Take three concepts.
1) The 80/20 Law: 80% of outputs come from 20% of inputs, or the reverse.
2) Parkinson’s law: “a task will swell in (perceived) importance and complexity in relation to the time allotted for it’s completion.”
3) Minimum effective dose: the smallest dose that gets the required effect.
Now ask yourself three questions:
A) What are the most important things I need to accomplish every day?
B) What if I only had a small amount of time to do them in?
C) What is the smallest amount that I can do that will still yield significant results?
Combine the answers and what do you get?
A daily standard.
Mine is the following: Med / 2R / Wr / Tr / Pl
Which means that if I meditate, read for an hour or two, write, exercise and have some fun, that day is a victory. No matter what happens, if I still manage to hit the daily standard, I’ve made some forward progress.
The main benefit of having an explicitly defined standard is that it holds me accountable every day. It gives me something to shoot for.
But a benefit I’ve only noticed in the last few days is this: when I’m floundering, I can turn to the standard and see what is being neglected. It helps me to figure out what’s going wrong and how I can fix it.
For the last few weeks I’ve struggled. My energy has been low. I’ve been impatient, restless, frustrated, angry. And I haven’t been able to figure out why.
So last night, I wrote out my daily standard and asked myself, “what am I neglecting?”
The underlined sections are what I’m missing.
Med / 2R / Wr / Tr / Pl
Not too much.
Med: I usually meditate in the morning. But I haven’t been doing that for the last few weeks. I’ve been getting up later, which has made me feel like I haven’t got the time to be still and breathe, because I need to get to work and write.
On those mornings, I’ve promised myself I’ll meditate in the afternoon or evening, and I always skip it.
2R: I haven’t been able to sit and read. I get through a chapter, sometimes not even that much, and then I’m on my phone, checking email, procrastinating, getting something to eat, making a coffee.
I’ve found it difficult to just sit and read like I used to, for hours at a time.
Tr: My health and exercising has become a secondary concern. Sometimes, that’s okay, on the odd day or the weeks where you really are stretched. But I haven’t been. I’ve just been lazy.
Pl: I haven’t been switching off.

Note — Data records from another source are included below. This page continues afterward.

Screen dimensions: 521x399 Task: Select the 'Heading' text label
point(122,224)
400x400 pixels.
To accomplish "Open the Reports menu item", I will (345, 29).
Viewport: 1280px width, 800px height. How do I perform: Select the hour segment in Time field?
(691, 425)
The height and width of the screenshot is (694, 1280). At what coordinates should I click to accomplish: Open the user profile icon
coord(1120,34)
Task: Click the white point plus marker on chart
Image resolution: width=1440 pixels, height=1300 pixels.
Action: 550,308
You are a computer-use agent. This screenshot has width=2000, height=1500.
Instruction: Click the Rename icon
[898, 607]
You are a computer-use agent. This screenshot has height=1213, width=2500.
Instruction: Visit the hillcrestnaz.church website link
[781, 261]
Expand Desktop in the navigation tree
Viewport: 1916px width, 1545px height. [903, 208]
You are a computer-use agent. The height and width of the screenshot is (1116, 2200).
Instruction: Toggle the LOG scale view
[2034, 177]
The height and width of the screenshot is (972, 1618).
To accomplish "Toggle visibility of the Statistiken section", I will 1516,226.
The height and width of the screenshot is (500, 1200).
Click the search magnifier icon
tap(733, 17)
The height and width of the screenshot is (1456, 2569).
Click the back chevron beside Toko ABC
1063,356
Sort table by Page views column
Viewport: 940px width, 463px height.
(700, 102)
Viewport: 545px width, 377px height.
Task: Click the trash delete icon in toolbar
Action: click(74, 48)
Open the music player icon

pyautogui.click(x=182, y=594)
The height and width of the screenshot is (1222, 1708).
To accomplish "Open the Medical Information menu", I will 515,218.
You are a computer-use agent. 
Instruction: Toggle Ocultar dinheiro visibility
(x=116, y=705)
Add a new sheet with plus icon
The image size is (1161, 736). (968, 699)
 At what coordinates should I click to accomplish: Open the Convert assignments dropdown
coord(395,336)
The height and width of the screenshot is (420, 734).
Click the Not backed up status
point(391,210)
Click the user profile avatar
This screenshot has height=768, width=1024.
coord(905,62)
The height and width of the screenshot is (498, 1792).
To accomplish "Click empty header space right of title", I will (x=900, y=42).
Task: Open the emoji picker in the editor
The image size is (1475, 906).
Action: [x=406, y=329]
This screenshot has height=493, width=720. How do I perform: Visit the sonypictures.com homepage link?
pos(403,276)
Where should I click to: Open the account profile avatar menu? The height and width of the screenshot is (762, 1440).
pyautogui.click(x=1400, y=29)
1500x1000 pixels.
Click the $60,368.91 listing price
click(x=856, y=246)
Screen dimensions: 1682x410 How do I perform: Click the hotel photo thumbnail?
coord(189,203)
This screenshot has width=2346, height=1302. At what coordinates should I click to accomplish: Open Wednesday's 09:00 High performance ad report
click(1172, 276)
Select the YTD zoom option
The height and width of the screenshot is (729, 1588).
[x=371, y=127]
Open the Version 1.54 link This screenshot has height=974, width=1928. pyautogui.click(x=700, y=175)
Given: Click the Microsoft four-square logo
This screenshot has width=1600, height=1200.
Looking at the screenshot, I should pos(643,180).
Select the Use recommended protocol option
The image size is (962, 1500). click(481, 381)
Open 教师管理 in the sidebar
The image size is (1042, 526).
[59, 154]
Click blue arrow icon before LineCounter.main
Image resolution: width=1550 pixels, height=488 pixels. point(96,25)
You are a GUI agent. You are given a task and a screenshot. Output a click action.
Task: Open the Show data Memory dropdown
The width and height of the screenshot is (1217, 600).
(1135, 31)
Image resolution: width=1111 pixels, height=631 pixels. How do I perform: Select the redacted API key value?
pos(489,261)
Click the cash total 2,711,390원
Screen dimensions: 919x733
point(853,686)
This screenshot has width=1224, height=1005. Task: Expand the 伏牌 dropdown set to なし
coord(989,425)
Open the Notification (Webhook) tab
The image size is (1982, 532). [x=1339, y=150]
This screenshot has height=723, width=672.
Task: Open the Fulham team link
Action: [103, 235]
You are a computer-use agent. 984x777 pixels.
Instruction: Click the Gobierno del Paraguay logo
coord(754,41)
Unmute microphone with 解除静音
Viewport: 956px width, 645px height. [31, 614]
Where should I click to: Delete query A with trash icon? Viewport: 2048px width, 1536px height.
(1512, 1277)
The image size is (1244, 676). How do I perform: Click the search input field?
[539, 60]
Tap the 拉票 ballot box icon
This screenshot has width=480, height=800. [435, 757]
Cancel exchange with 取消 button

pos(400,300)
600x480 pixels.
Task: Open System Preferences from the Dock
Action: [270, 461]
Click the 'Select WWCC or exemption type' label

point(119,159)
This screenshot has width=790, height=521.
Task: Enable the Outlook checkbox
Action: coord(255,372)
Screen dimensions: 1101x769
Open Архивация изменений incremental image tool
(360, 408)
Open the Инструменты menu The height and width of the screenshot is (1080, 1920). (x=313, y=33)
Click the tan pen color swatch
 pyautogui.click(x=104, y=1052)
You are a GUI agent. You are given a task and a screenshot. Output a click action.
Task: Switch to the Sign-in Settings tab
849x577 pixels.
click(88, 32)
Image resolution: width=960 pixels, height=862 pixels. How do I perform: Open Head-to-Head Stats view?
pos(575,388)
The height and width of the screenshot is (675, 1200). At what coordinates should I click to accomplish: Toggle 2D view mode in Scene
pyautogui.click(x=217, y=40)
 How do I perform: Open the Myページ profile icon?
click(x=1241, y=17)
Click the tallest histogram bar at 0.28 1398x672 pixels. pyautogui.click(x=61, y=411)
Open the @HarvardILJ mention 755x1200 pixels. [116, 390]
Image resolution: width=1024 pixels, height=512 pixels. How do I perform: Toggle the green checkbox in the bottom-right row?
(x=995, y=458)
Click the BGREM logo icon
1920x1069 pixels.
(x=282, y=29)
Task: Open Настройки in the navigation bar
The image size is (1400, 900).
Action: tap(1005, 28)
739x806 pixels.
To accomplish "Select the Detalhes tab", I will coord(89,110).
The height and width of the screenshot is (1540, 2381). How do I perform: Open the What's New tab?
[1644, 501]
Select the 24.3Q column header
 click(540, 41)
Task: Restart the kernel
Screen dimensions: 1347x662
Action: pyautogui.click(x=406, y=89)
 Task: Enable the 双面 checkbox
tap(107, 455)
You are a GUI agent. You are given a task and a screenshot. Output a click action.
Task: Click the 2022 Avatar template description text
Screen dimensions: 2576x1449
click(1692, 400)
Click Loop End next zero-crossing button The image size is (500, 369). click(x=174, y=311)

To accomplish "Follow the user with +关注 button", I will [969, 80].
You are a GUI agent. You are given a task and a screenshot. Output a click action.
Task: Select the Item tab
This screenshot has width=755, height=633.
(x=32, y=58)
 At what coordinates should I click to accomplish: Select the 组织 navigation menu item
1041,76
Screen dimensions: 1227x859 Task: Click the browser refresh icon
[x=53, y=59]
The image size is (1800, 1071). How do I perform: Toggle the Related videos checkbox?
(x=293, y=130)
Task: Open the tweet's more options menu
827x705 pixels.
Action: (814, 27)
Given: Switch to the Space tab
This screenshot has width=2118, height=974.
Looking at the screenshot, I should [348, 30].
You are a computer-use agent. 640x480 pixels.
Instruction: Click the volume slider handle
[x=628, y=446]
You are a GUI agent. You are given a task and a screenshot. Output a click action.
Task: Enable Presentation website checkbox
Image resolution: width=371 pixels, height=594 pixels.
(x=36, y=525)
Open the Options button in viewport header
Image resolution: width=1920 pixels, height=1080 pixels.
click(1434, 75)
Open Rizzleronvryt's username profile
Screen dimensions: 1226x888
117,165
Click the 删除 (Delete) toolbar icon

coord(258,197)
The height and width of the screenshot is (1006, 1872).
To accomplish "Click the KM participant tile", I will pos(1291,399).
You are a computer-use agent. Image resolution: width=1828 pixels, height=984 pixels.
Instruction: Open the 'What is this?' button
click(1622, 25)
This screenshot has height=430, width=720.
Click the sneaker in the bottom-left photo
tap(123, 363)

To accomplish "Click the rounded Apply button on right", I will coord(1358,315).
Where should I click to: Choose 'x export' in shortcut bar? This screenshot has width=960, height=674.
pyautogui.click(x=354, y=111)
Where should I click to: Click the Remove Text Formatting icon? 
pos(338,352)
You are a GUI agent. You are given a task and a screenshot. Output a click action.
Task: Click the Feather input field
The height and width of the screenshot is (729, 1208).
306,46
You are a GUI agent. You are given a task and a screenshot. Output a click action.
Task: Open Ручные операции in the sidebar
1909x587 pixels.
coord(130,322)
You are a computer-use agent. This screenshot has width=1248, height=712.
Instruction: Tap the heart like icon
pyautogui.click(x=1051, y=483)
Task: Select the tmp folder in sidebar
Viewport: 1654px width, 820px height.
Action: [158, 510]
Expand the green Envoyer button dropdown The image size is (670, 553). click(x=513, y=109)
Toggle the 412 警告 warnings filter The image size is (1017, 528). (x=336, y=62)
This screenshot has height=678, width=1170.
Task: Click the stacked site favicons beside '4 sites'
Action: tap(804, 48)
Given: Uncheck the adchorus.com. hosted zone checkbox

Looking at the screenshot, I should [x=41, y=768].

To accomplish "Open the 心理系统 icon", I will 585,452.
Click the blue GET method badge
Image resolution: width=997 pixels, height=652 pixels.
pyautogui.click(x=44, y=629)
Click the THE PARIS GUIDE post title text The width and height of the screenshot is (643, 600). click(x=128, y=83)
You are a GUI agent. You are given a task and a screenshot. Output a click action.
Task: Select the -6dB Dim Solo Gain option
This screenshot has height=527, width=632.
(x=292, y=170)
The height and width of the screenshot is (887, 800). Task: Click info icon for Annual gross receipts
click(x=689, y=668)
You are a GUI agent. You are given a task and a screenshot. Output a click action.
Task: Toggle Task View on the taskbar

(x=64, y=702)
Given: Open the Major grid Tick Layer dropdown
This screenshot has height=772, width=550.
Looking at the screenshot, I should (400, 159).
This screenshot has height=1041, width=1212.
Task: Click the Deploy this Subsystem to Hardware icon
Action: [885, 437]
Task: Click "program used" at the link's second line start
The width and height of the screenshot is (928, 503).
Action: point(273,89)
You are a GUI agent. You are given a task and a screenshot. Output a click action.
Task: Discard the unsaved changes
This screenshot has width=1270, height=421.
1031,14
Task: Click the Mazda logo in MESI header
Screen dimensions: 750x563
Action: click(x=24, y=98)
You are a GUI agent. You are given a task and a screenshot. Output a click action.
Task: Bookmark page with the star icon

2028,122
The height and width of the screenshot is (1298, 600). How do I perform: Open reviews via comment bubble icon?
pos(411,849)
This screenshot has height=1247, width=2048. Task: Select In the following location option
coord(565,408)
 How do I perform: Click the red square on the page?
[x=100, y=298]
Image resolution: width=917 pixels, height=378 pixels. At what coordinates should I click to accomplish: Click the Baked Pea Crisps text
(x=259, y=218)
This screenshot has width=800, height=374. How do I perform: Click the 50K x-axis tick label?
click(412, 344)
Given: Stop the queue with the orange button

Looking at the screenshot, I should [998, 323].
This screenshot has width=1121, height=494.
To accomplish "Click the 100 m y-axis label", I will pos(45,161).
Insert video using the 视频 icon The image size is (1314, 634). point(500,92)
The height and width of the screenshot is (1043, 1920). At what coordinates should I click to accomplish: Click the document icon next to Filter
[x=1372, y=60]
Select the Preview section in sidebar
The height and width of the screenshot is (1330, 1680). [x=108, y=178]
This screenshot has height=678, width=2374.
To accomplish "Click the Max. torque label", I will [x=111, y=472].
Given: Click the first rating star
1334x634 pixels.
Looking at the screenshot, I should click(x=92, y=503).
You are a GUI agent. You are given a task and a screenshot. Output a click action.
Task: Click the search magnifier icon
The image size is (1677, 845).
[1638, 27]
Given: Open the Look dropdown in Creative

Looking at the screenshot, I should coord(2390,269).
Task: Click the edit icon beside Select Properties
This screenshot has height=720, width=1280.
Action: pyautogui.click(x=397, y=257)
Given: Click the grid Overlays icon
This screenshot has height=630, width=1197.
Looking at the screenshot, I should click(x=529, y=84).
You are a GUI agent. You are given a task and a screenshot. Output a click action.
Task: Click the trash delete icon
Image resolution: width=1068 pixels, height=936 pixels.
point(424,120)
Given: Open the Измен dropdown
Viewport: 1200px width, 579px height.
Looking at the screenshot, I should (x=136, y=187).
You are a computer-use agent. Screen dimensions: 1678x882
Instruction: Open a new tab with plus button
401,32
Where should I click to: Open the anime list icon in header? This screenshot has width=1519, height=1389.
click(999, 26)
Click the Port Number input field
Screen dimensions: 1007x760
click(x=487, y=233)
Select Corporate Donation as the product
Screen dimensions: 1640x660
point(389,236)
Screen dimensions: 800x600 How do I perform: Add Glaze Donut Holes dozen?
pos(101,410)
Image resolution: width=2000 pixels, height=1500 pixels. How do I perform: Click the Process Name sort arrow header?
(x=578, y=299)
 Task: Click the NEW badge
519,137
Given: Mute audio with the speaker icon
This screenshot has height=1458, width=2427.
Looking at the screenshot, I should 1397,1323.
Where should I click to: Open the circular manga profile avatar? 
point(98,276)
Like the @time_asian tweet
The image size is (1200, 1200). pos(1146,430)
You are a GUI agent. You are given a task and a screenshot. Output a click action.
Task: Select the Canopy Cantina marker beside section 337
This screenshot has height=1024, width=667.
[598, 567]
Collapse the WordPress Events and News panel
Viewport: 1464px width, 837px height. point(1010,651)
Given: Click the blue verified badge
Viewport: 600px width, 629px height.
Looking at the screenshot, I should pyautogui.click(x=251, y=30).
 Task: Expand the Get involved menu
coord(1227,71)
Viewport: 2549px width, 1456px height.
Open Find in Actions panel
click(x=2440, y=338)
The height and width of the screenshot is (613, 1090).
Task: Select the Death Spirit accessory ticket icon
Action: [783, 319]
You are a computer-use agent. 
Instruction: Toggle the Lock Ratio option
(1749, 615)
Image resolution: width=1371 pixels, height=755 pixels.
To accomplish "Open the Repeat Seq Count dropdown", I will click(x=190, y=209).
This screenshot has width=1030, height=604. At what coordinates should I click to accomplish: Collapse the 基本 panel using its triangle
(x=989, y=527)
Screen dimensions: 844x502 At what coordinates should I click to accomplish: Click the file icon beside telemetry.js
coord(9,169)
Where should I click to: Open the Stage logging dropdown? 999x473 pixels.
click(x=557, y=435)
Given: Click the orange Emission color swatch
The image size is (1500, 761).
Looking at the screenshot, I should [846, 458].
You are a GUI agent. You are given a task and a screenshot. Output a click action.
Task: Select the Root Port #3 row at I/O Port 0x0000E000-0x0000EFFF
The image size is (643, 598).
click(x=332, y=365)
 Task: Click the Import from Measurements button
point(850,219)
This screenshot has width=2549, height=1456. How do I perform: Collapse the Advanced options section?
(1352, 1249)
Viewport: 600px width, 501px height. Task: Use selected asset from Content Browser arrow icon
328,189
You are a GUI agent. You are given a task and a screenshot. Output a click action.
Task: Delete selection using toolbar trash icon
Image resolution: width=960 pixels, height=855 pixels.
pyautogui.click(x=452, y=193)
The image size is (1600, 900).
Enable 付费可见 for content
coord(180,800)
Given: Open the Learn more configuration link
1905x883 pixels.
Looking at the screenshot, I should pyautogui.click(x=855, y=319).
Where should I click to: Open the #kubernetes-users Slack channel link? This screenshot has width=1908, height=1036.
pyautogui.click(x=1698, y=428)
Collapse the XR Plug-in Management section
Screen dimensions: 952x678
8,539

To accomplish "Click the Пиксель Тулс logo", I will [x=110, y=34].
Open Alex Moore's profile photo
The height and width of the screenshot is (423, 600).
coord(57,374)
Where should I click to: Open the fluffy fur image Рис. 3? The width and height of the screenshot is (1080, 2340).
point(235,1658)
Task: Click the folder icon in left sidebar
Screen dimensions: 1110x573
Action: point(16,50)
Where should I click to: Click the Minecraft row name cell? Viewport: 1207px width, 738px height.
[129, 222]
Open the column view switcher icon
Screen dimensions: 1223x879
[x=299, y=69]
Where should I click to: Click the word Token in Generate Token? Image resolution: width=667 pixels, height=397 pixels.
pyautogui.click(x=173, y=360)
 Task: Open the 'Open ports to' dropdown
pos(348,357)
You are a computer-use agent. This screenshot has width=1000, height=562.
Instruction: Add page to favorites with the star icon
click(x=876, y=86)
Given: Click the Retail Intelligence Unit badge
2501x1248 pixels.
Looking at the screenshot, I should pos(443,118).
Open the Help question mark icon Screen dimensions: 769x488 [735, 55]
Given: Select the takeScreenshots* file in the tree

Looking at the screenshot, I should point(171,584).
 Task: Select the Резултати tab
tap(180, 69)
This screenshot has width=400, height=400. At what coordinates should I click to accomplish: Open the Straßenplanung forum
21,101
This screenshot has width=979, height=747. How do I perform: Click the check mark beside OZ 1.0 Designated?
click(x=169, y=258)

My usual outlets, like Brazilian jiu-jitsu or taking the dog out every day, or watching stand up have all fallen by the way side.
I’ve allowed myself to be constantly on, constantly pushing, constantly struggling.
Most of the problems we have are a consequence of good behaviours that we neglect. For the last few weeks, I’ve neglected the activities that I know are good for me and keep me in top form.
But I’m lucky, I have a daily standard to check myself against.
Yes, the daily standard holds me accountable, but perhaps it’s biggest benefit, which I’ve only now realised, is that when you fall below it, it’ll always be there to guide you on the climb back up.